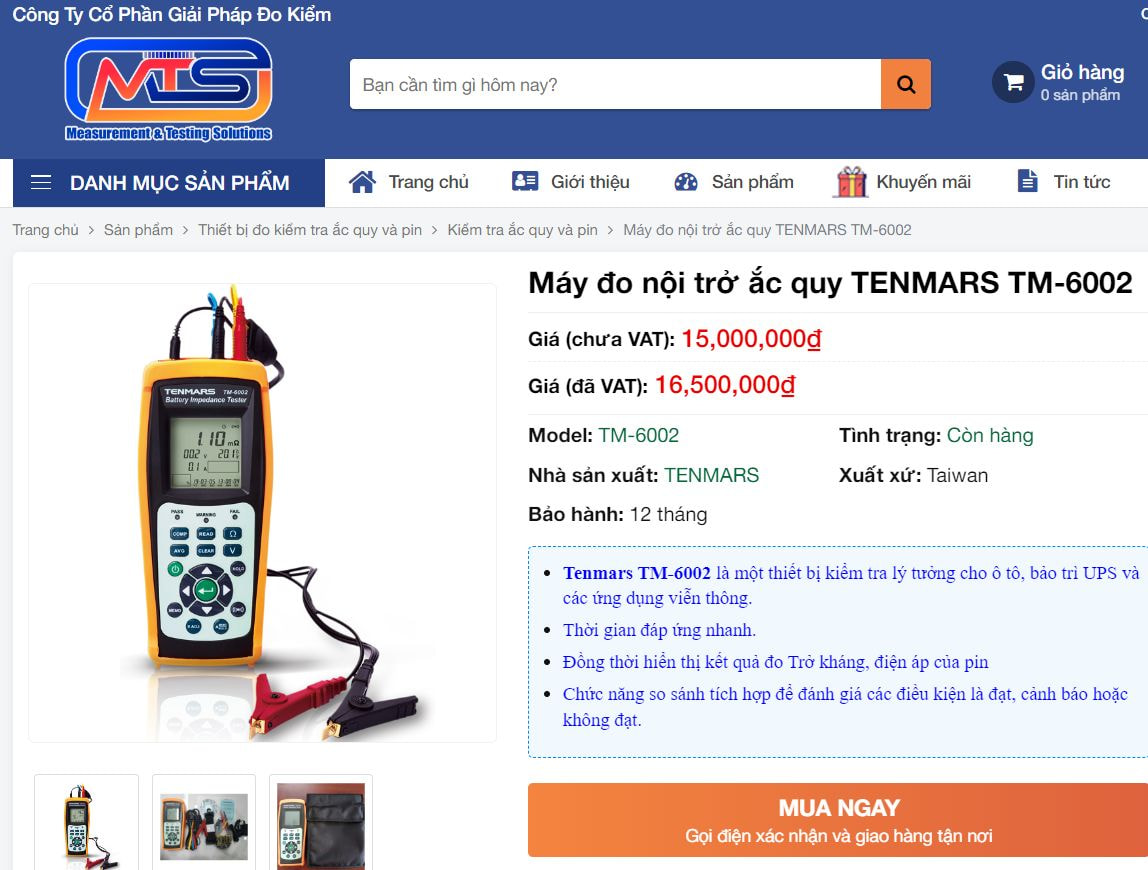Click the gauge icon for Sản phẩm
Image resolution: width=1148 pixels, height=870 pixels.
(686, 182)
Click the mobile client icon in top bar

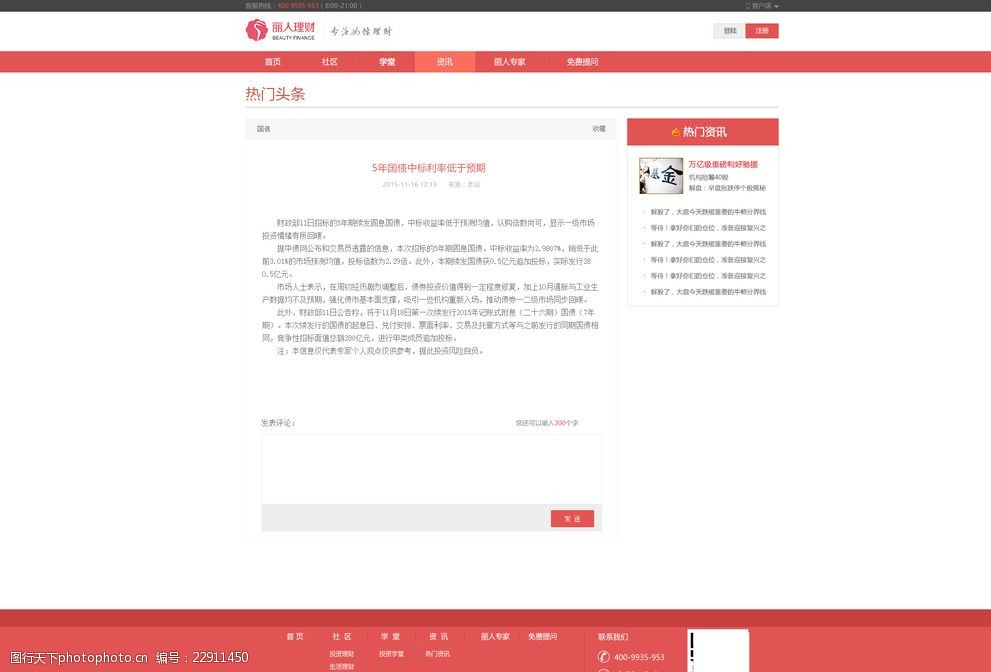746,6
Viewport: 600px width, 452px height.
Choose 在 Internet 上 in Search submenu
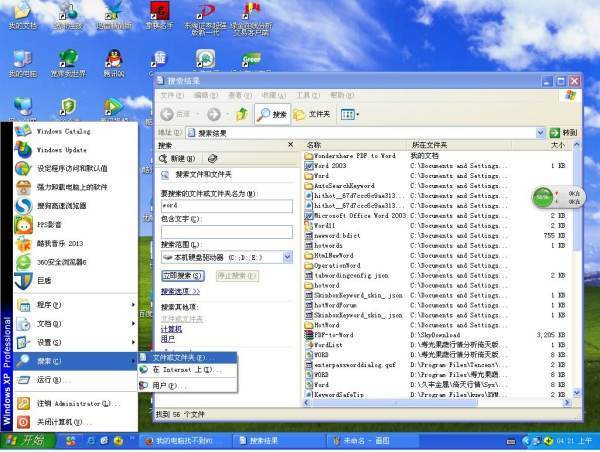point(186,370)
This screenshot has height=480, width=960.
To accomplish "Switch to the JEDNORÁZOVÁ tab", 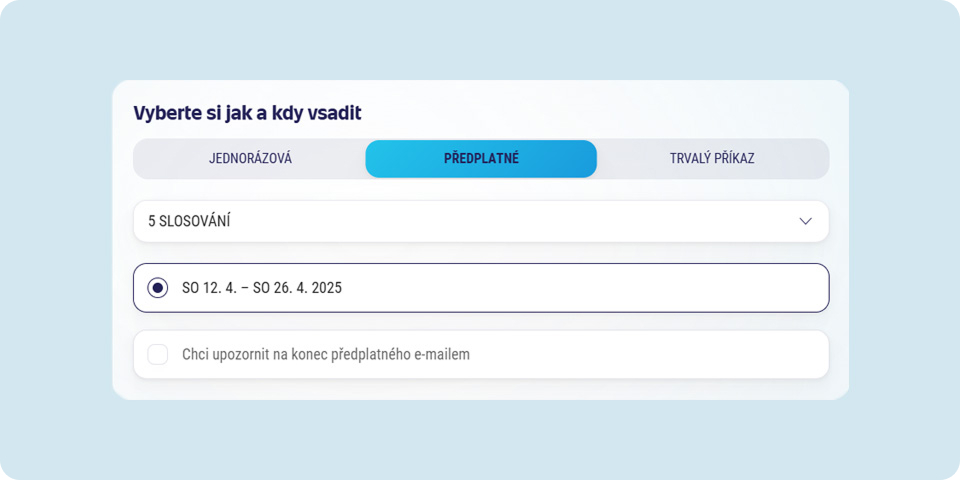I will [250, 158].
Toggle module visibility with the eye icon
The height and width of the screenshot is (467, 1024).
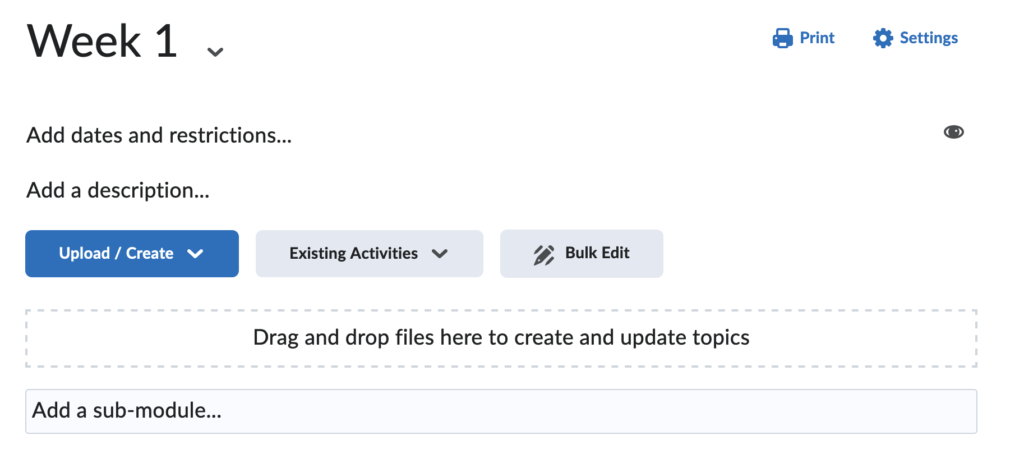[x=953, y=133]
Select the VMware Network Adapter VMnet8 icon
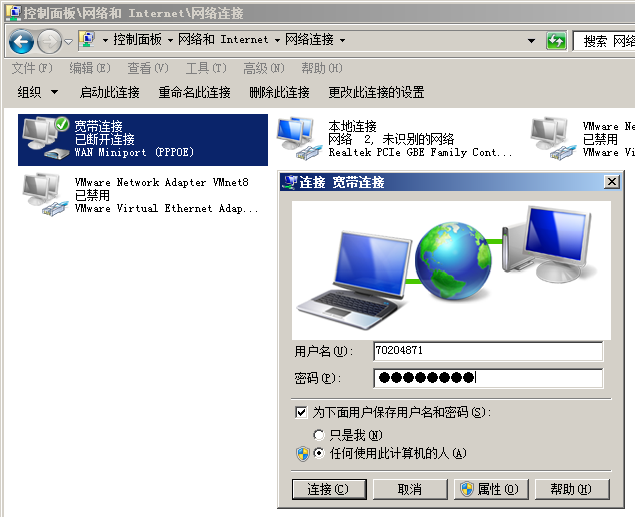 tap(45, 195)
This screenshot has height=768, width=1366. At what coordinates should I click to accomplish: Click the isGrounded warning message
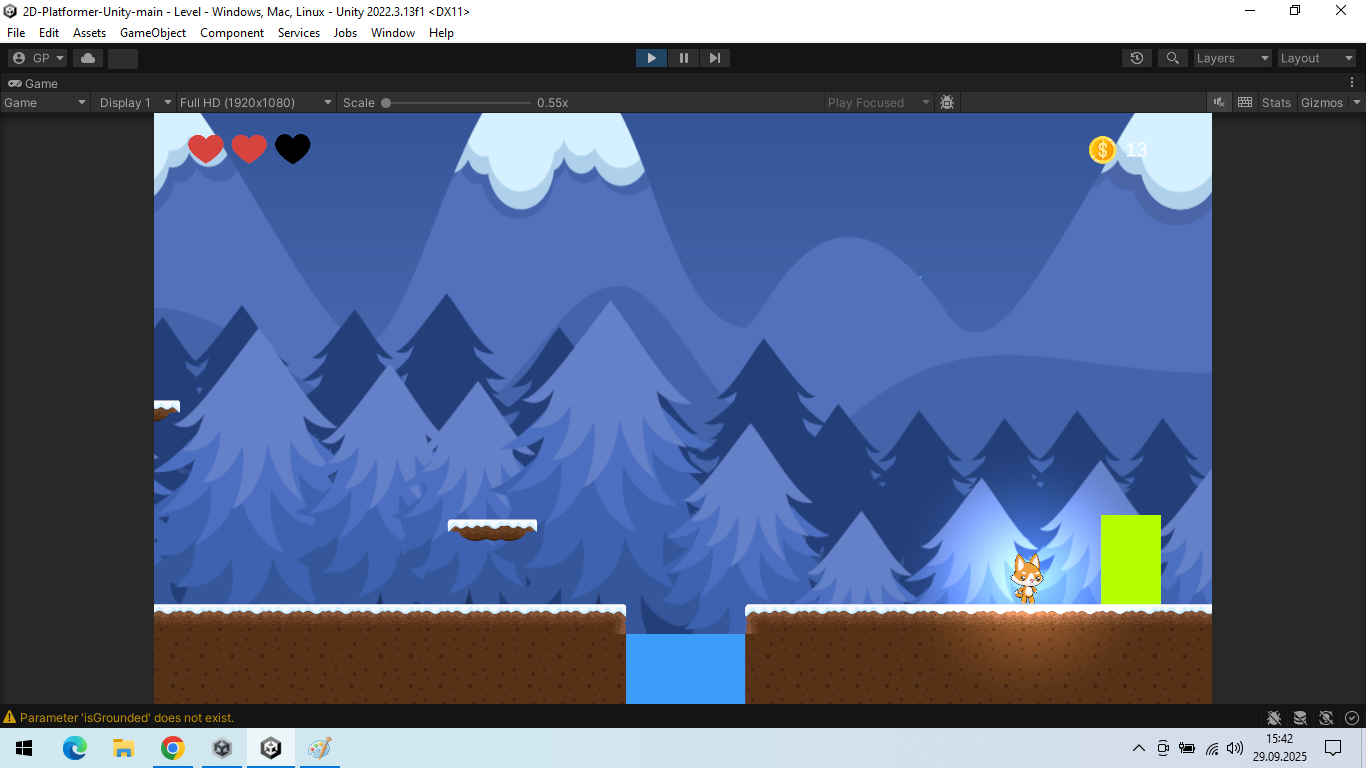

-------------------------

Exercise objective: All lines from the one containing "Select the VMware Network Adapter VMnet8 icon" to the last line of the records above, and no others, should be returned unchanged, without pictures.

Output of the task:
Select the VMware Network Adapter VMnet8 icon
 tap(45, 195)
This screenshot has height=768, width=1366. At what coordinates should I click to accomplish: Click the isGrounded warning message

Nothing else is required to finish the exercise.